─── Dataset rows ───

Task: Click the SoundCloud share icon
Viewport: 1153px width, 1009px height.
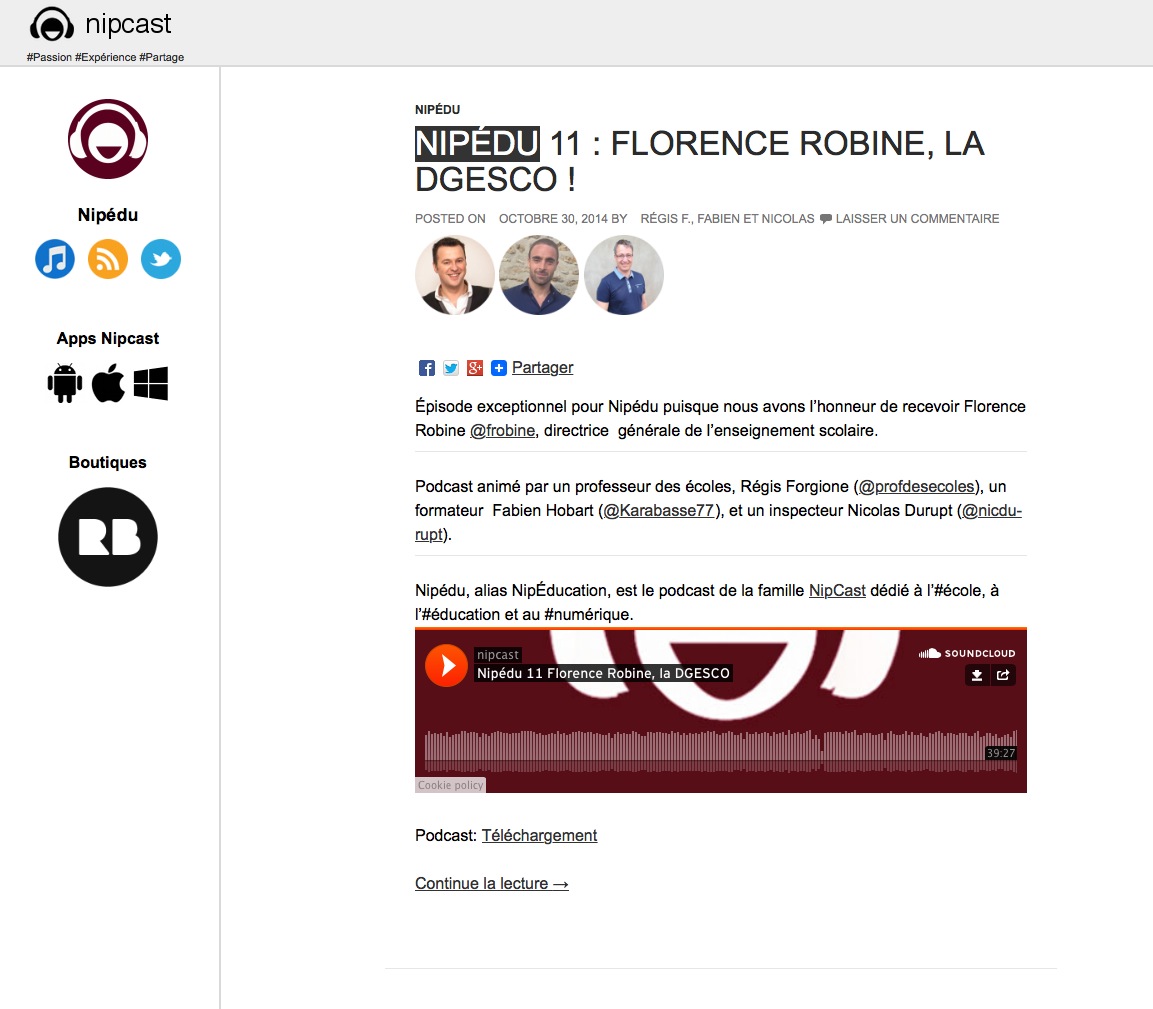Action: click(1003, 675)
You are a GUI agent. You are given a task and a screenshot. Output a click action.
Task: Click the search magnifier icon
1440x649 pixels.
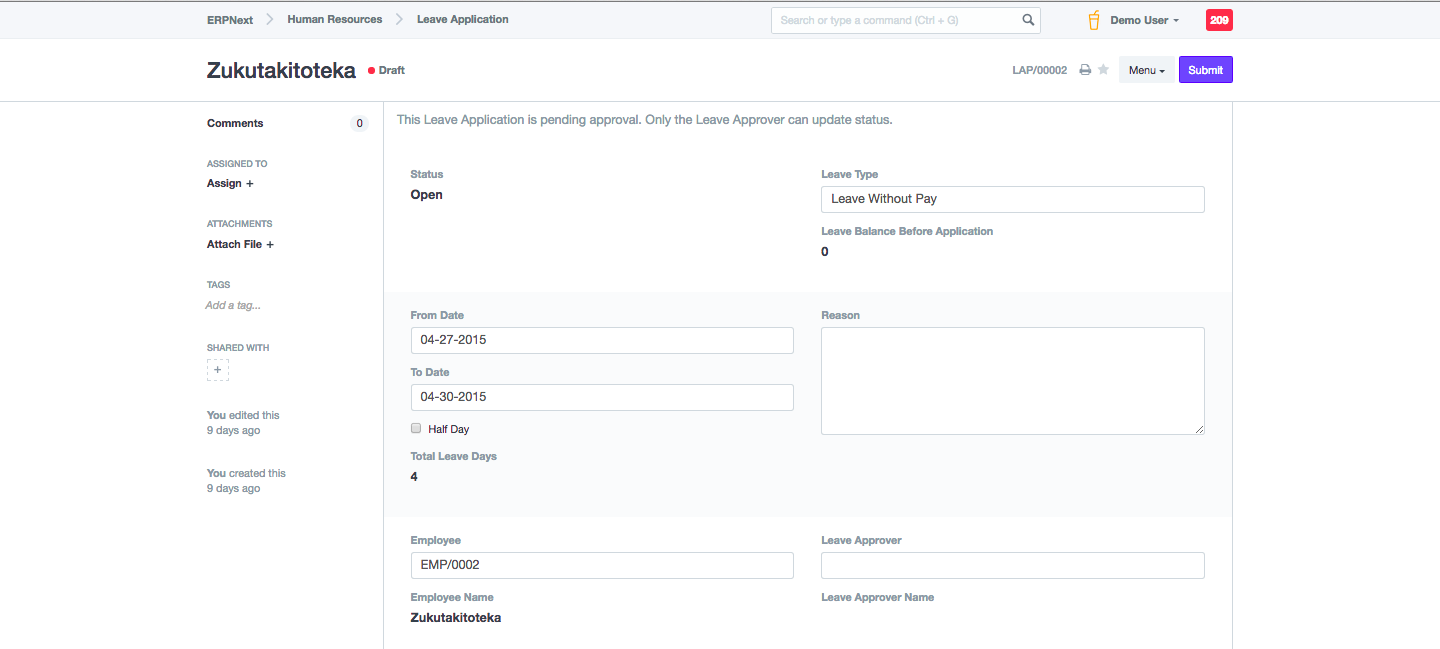tap(1028, 20)
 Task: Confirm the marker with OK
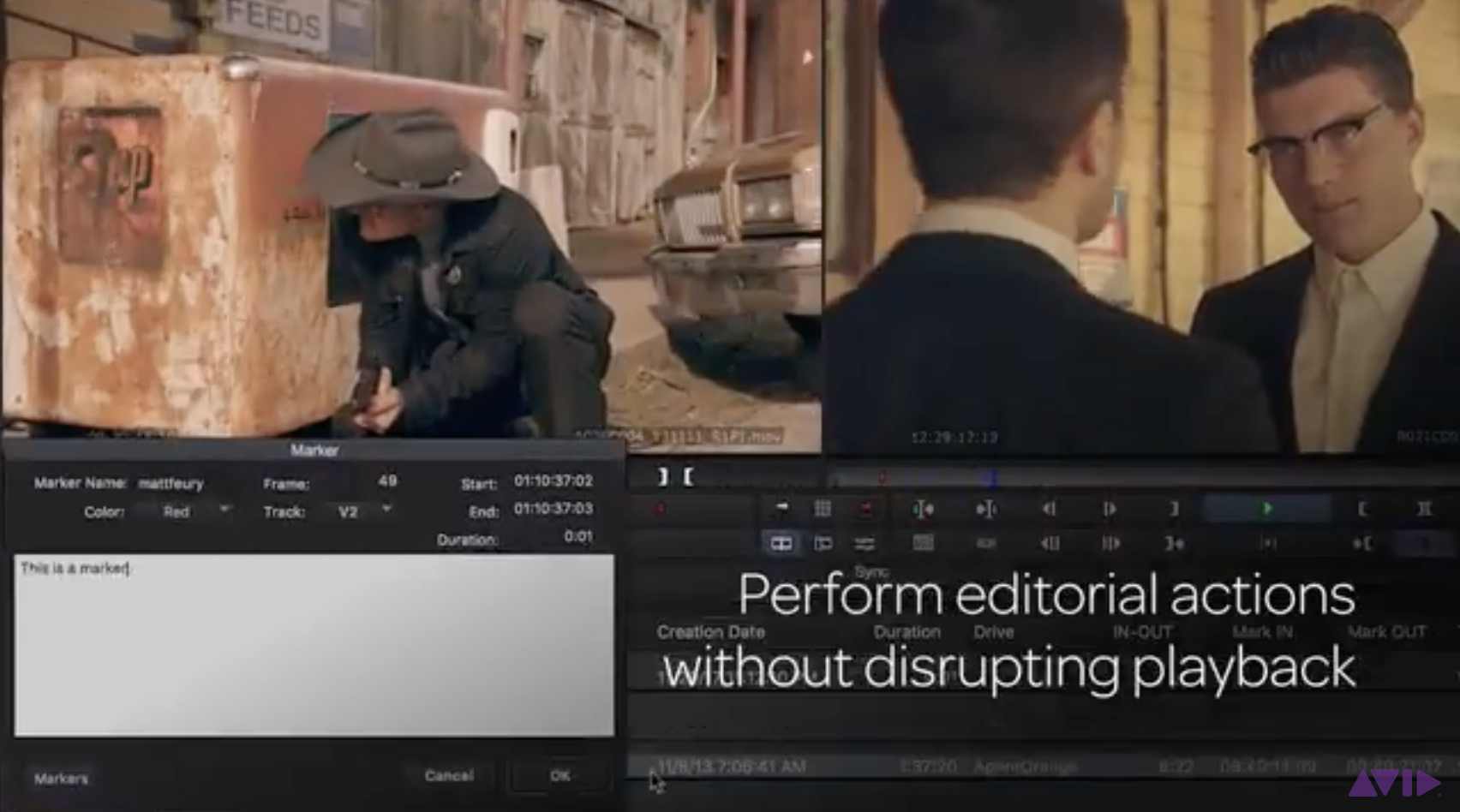pos(560,776)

───

Please write out the listing above line for line, exactly as it reads, but leave out the pictures.

Task: Click the SoundCloud share icon
Viewport: 1153px width, 1009px height.
Action: click(1003, 675)
You are a GUI agent. You are given a task and a screenshot. Output a click action.
Task: Click the search magnifier icon
1440x649 pixels.
tap(1028, 20)
 Task: Confirm the marker with OK
pos(560,776)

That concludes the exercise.